David S. Miller 2aec17f199 Merge branch 'fix-indirect-flow_block-infrastructure'
Pablo Neira Ayuso says:

====================
the indirect flow_block infrastructure, revisited

This series fixes b5140a36da ("netfilter: flowtable: add indr block
setup support") that adds support for the indirect block for the
flowtable. This patch crashes the kernel with the TC CT action.

[  630.908086] BUG: kernel NULL pointer dereference, address: 00000000000000f0
[  630.908233] #PF: error_code(0x0000) - not-present page
[  630.908304] PGD 800000104addd067 P4D 800000104addd067 PUD 104311d067 PMD 0
[  630.908380] Oops: 0000 [#1] SMP PTI [  630.908615] RIP: 0010:nf_flow_table_indr_block_cb+0xc0/0x190 [nf_flow_table]
[  630.908690] Code: 5b 41 5c 41 5d 41 5e 41 5f 5d c3 4c 89 75 a0 4c 89 65 a8 4d 89 ee 49 89 dd 4c 89 fe 48 c7 c7 b7 64 36 a0 31 c0 e8 ce ed d8 e0 <49> 8b b7 f0 00 00 00 48 c7 c7 c8 64      36 a0 31 c0 e8 b9 ed d8 e0 49[  630.908790] RSP: 0018:ffffc9000895f8c0 EFLAGS: 00010246
[...]
[  630.910774] Call Trace:
[  630.911192]  ? mlx5e_rep_indr_setup_block+0x270/0x270 [mlx5_core]
[  630.911621]  ? mlx5e_rep_indr_setup_block+0x270/0x270 [mlx5_core]
[  630.912040]  ? mlx5e_rep_indr_setup_block+0x270/0x270 [mlx5_core]
[  630.912443]  flow_block_cmd+0x51/0x80
[  630.912844]  __flow_indr_block_cb_register+0x26c/0x510
[  630.913265]  mlx5e_nic_rep_netdevice_event+0x9e/0x110 [mlx5_core]
[  630.913665]  notifier_call_chain+0x53/0xa0
[  630.914063]  raw_notifier_call_chain+0x16/0x20
[  630.914466]  call_netdevice_notifiers_info+0x39/0x90
[  630.914859]  register_netdevice+0x484/0x550
[  630.915256]  __ip_tunnel_create+0x12b/0x1f0 [ip_tunnel]
[  630.915661]  ip_tunnel_init_net+0x116/0x180 [ip_tunnel]
[  630.916062]  ipgre_tap_init_net+0x22/0x30 [ip_gre]
[  630.916458]  ops_init+0x44/0x110
[  630.916851]  register_pernet_operations+0x112/0x200

A workaround patch to cure this crash has been proposed. However, there
is another problem: The indirect flow_block still does not work for the
new TC CT action. The problem is that the existing flow_indr_block_entry
callback assumes you can look up for the flowtable from the netdevice to
get the flow_block. This flow_block allows you to offload the flows via
TC_SETUP_CLSFLOWER. Unfortunately, it is not possible to get the
flow_block from the TC CT flowtables because they are _not_ bound to any
specific netdevice.

= What is the indirect flow_block infrastructure?

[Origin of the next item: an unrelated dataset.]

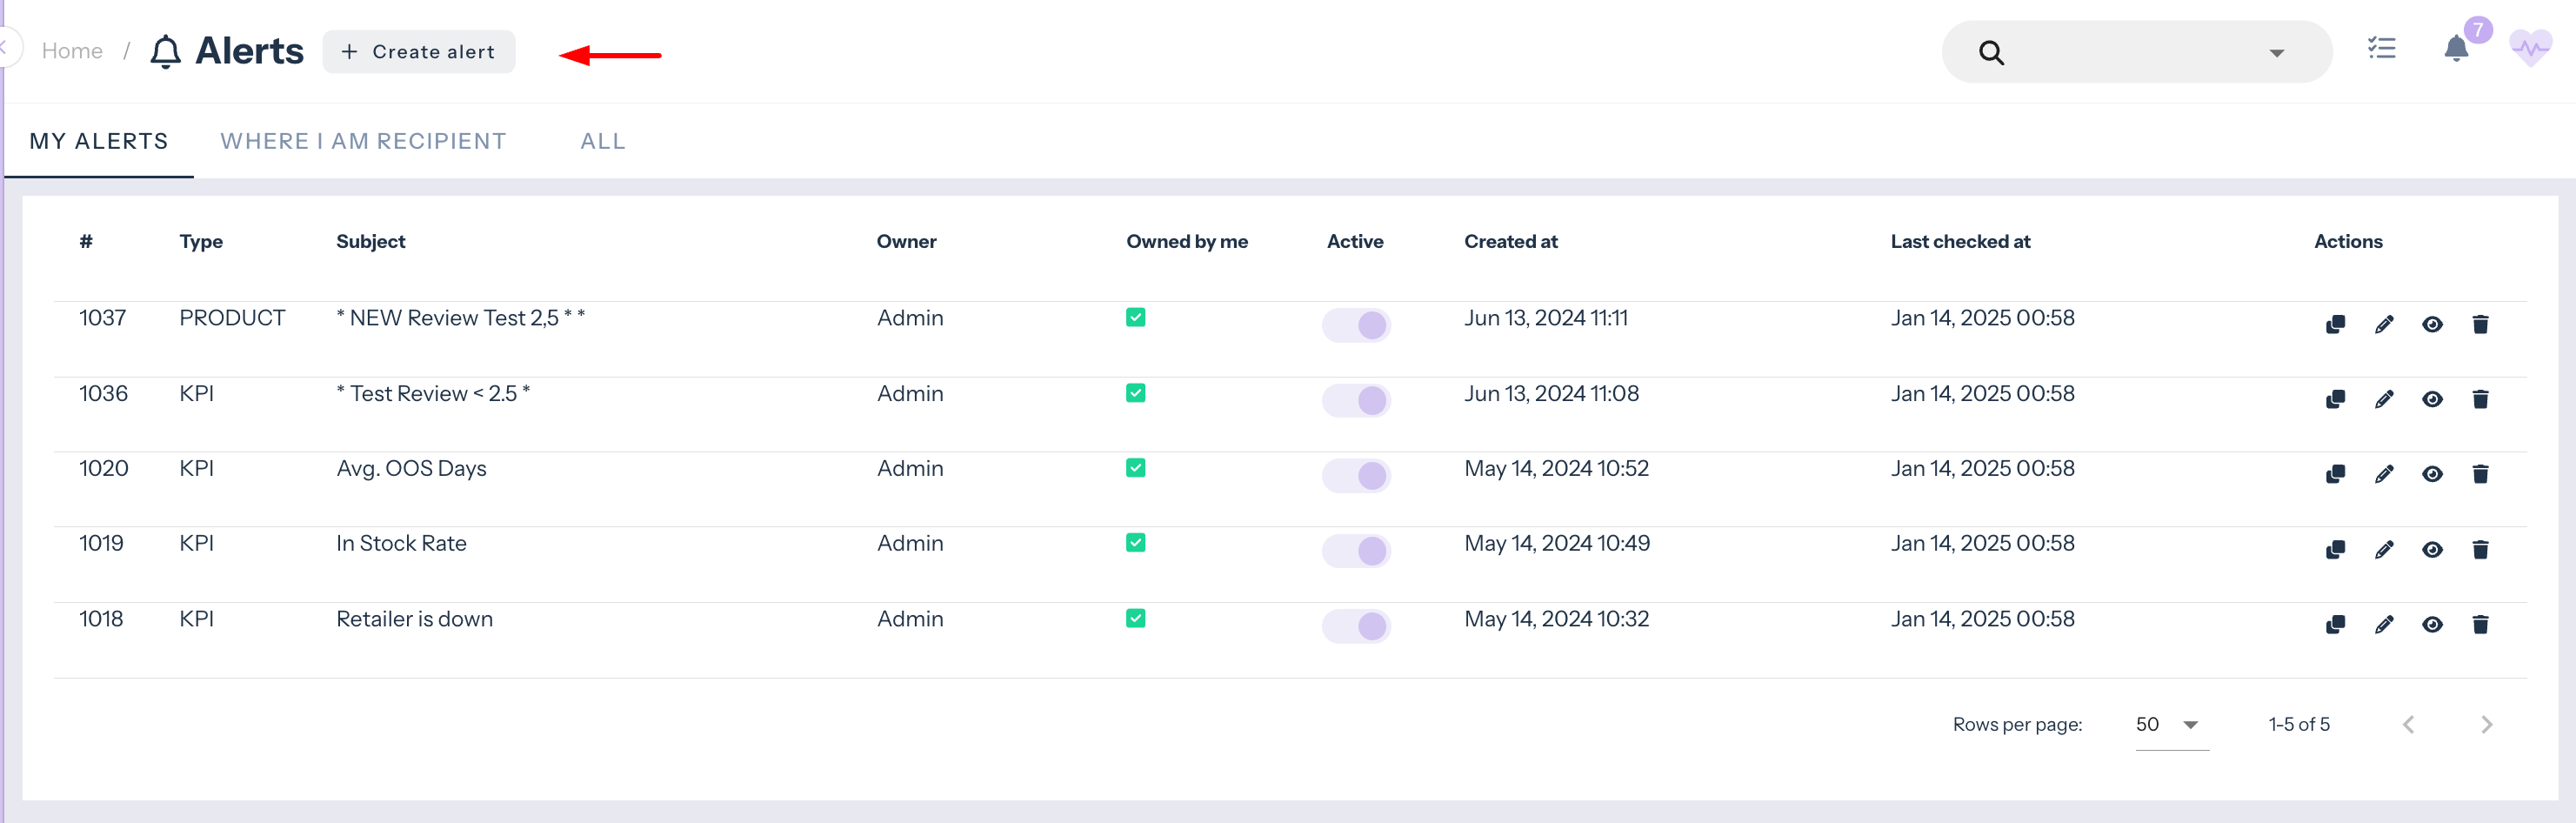Switch to Where I Am Recipient tab
This screenshot has width=2576, height=823.
[363, 141]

The indirect flow_block infrastructure allows drivers to offload
tc/netfilter rules that belong to software tunnel netdevices, e.g.
vxlan.

This indirect flow_block infrastructure relates tunnel netdevices with
drivers because there is no obvious way to relate these two things
from the control plane.

= How does the indirect flow_block work before this patchset?

Front-ends register the indirect block callback through
flow_indr_add_block_cb() if they support for offloading tunnel
netdevices.

== Setting up an indirect block

1) Drivers track tunnel netdevices via NETDEV_{REGISTER,UNREGISTER} events.
   If there is a new tunnel netdevice that the driver can offload, then the
   driver invokes __flow_indr_block_cb_register() with the new tunnel
   netdevice and the driver callback. The __flow_indr_block_cb_register()
   call iterates over the list of the front-end callbacks.

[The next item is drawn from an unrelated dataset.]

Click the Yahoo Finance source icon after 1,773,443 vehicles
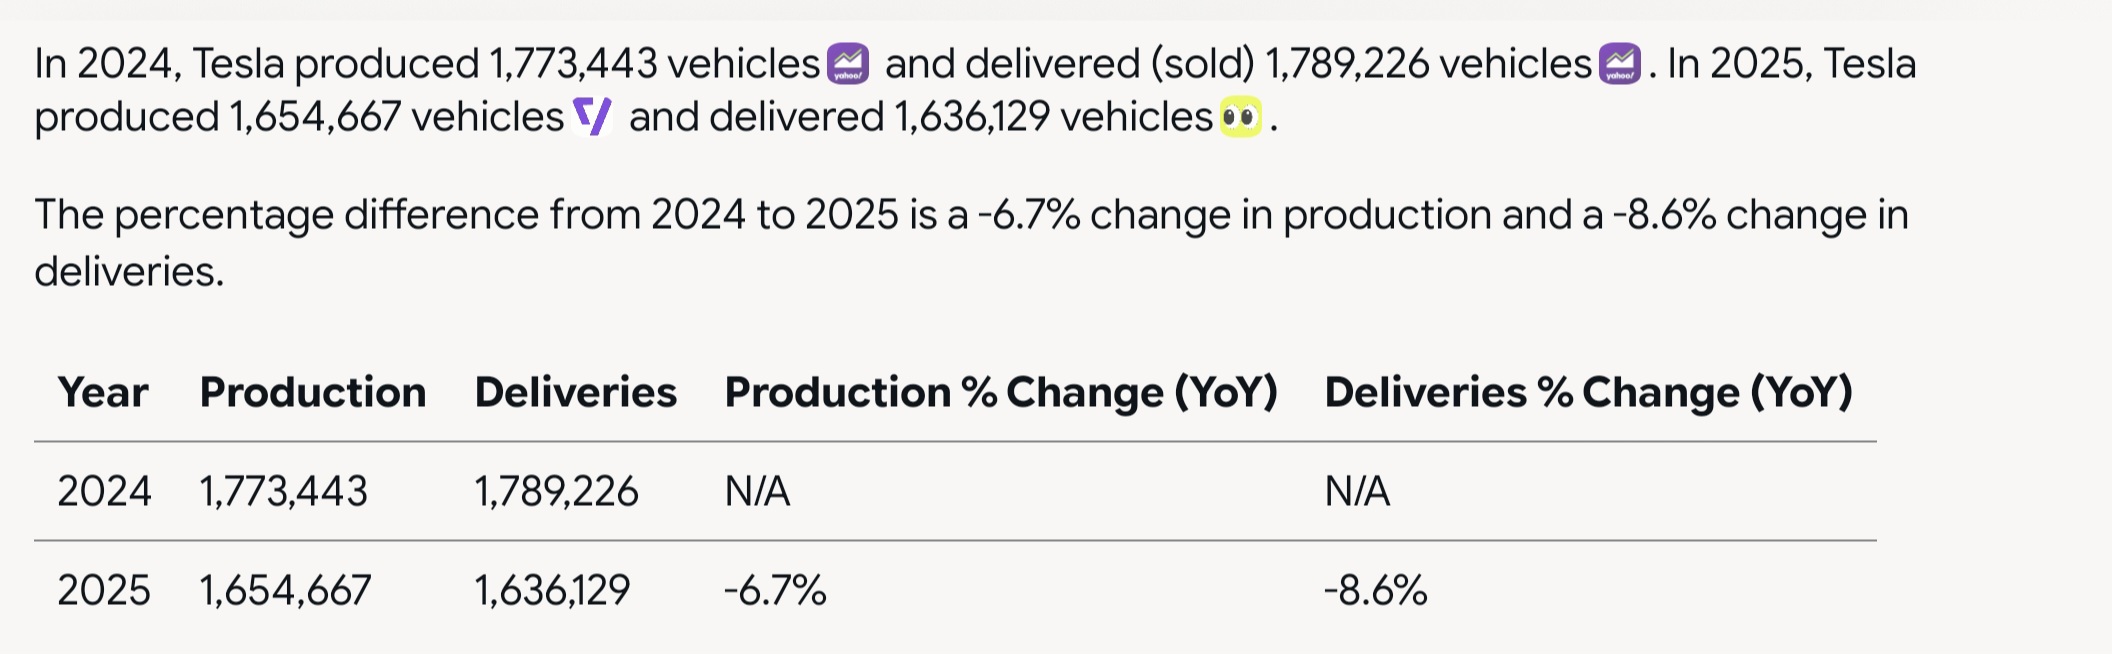 [x=848, y=65]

2) The front-end callback sets up the flow_block_offload structure and it
   invokes the driver callback to set up the flow_block.

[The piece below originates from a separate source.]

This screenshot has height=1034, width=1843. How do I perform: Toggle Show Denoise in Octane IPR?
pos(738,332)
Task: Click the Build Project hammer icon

3) The driver callback now registers the flow_block structure and it
   returns the flow_block back to the front-end.

4) The front-end gets the flow_block object and it is now ready to
   offload rules for this tunnel netdevice.

A simplified callgraph is represented below.

        Front-end                      Driver

                                   NETDEV_REGISTER
                                         |
                     __flow_indr_block_cb_register(netdev, cb_priv, driver_cb)
                                         | [1]
            .--------------frontend_indr_block_cb(cb_priv, driver_cb)
            |
            .
   setup_flow_block_offload(bo)
            | [2]
       driver_cb(bo, cb_priv) -----------.
                                         |
                                         \/
                                  set up flow_blocks [3]
                                         |
      add rules to flow_block <----------
      TC_SETUP_CLSFLOWER [4]

== Releasing the indirect flow_block

There are two possibilities, either tunnel netdevice is removed or
a netdevice (port representor) is removed.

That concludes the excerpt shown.